> **Work instructions**
Format the material from the line containing "Where should I" through the end of the material as a numbered list, skipping blank lines and omitting the pictures.

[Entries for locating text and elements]
________________________

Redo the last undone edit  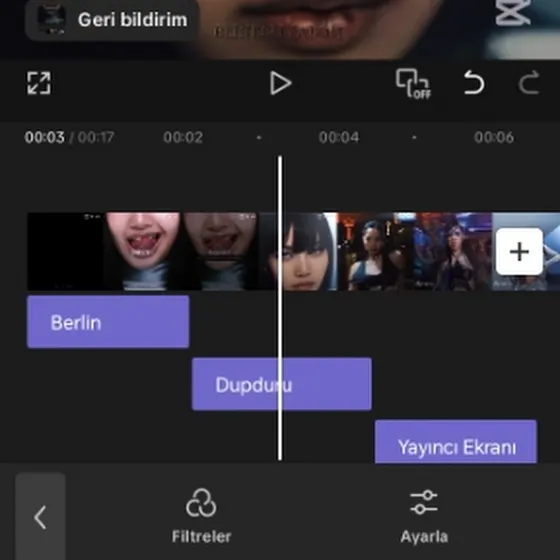[529, 83]
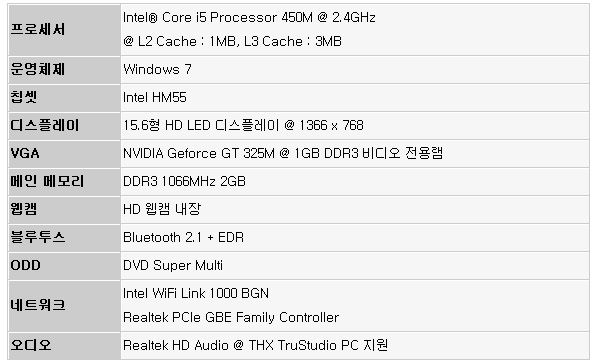600x363 pixels.
Task: Click the 메인 메모리 label cell
Action: coord(64,181)
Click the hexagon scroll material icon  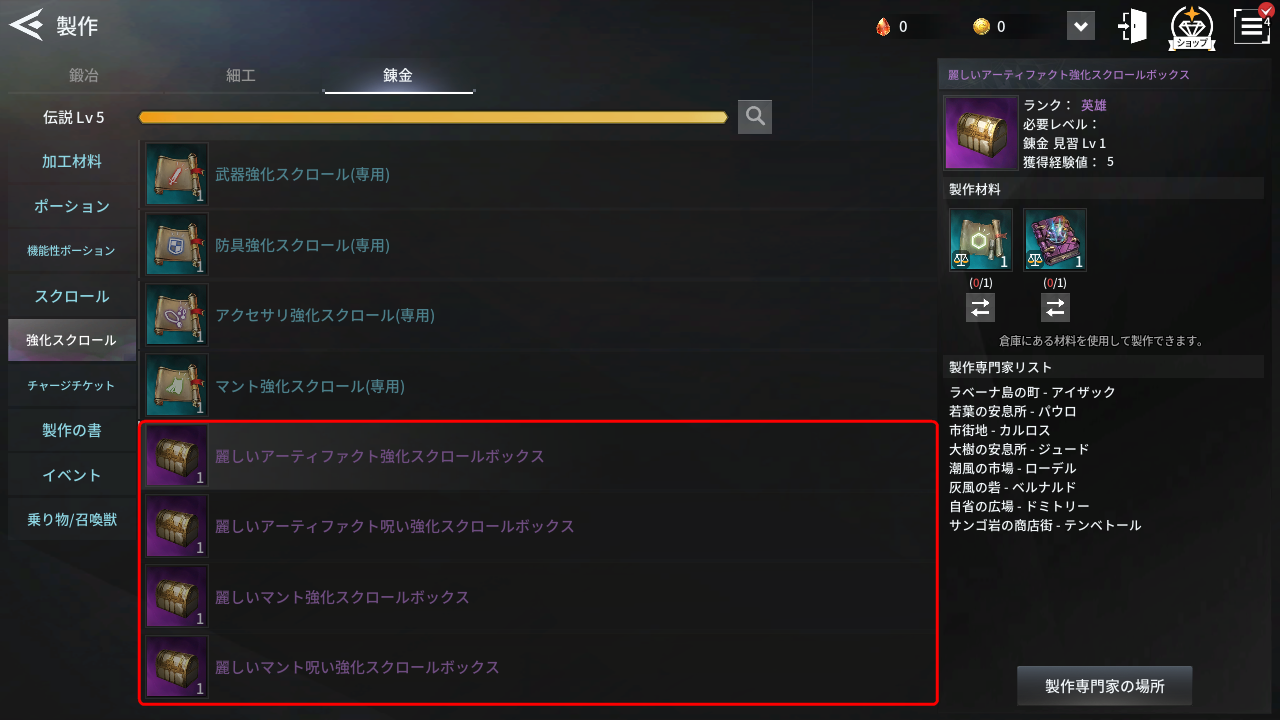981,239
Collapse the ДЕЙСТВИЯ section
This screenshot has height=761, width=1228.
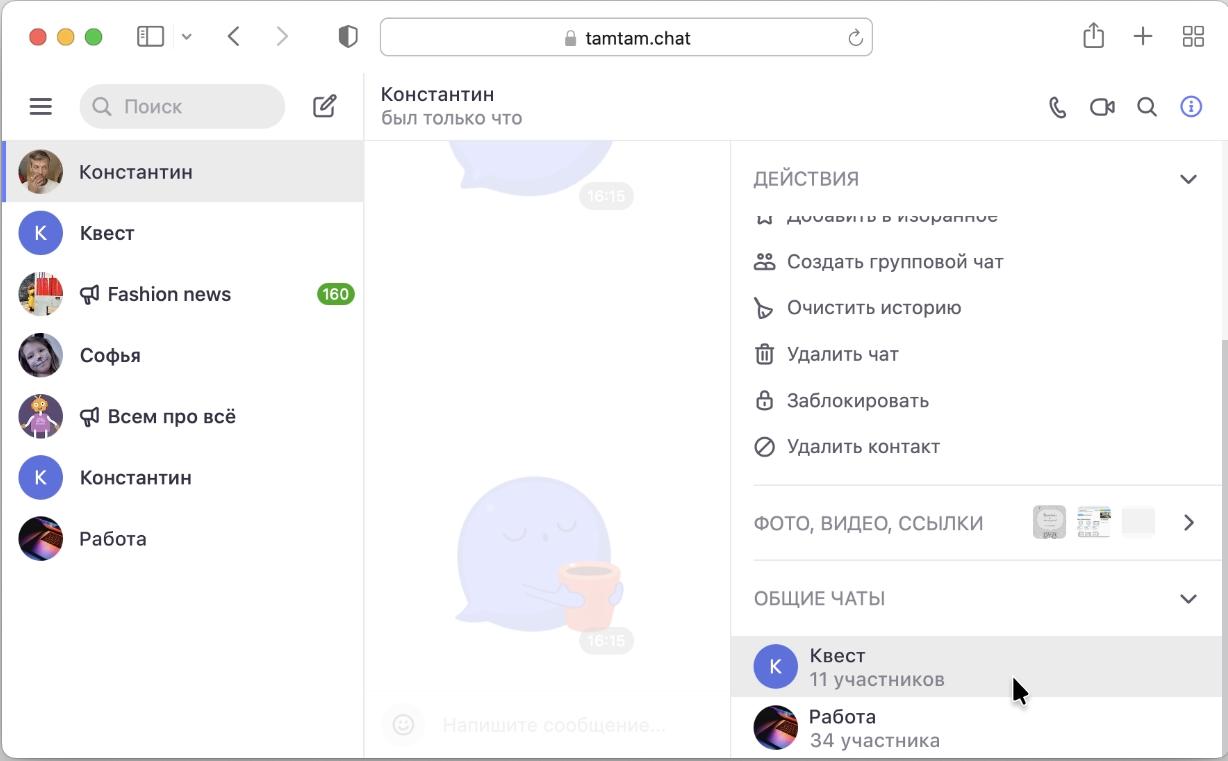click(1188, 179)
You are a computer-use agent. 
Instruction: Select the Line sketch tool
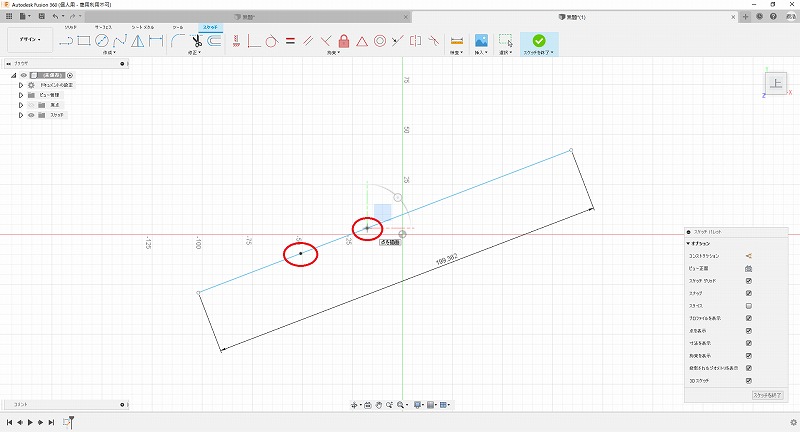coord(66,41)
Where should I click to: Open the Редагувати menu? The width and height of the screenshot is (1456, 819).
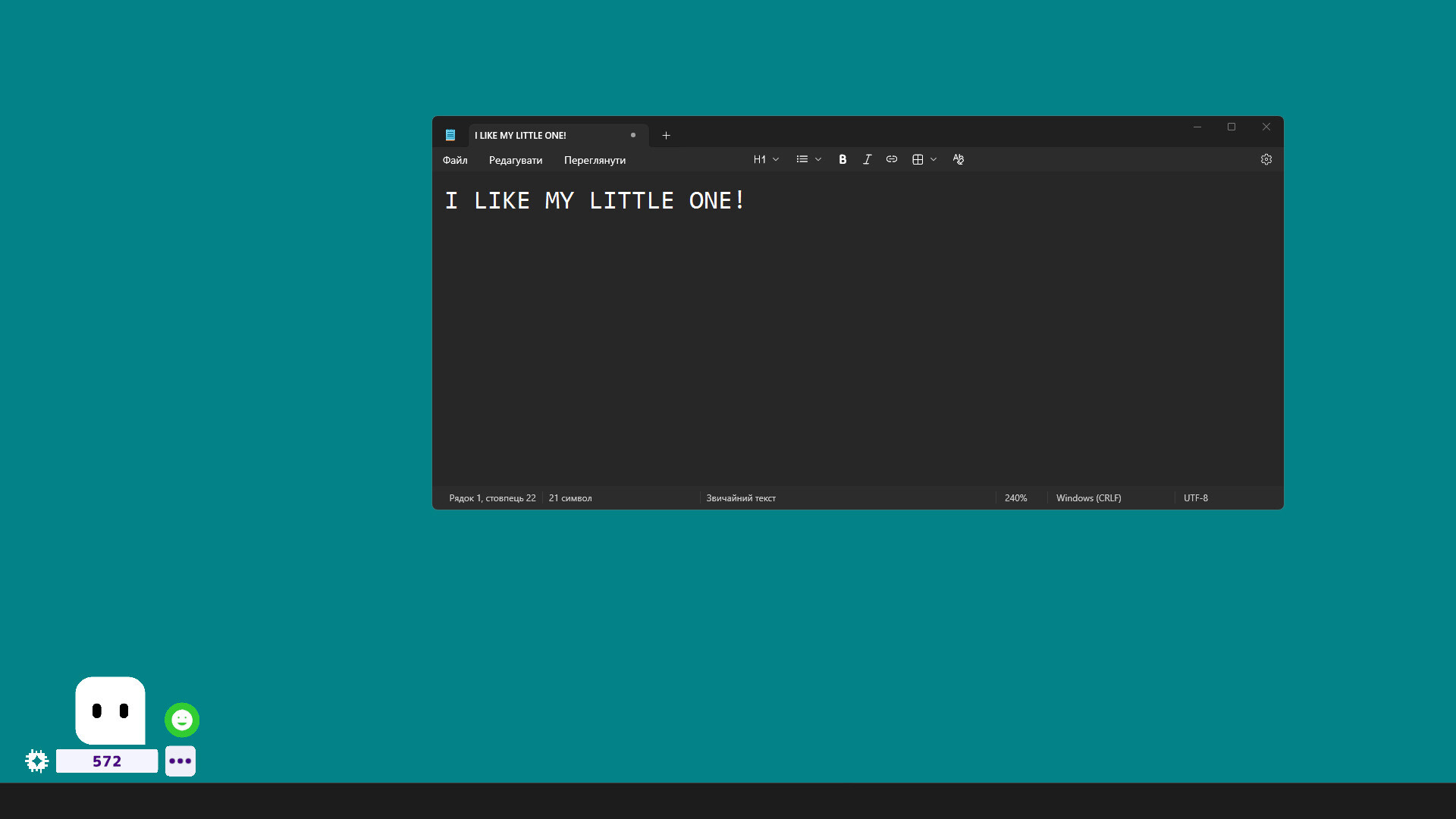(x=515, y=160)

________________________

> **Right answer**
1. Where should I click to: Open the Редагувати menu? The width and height of the screenshot is (1456, 819).
2. (x=515, y=160)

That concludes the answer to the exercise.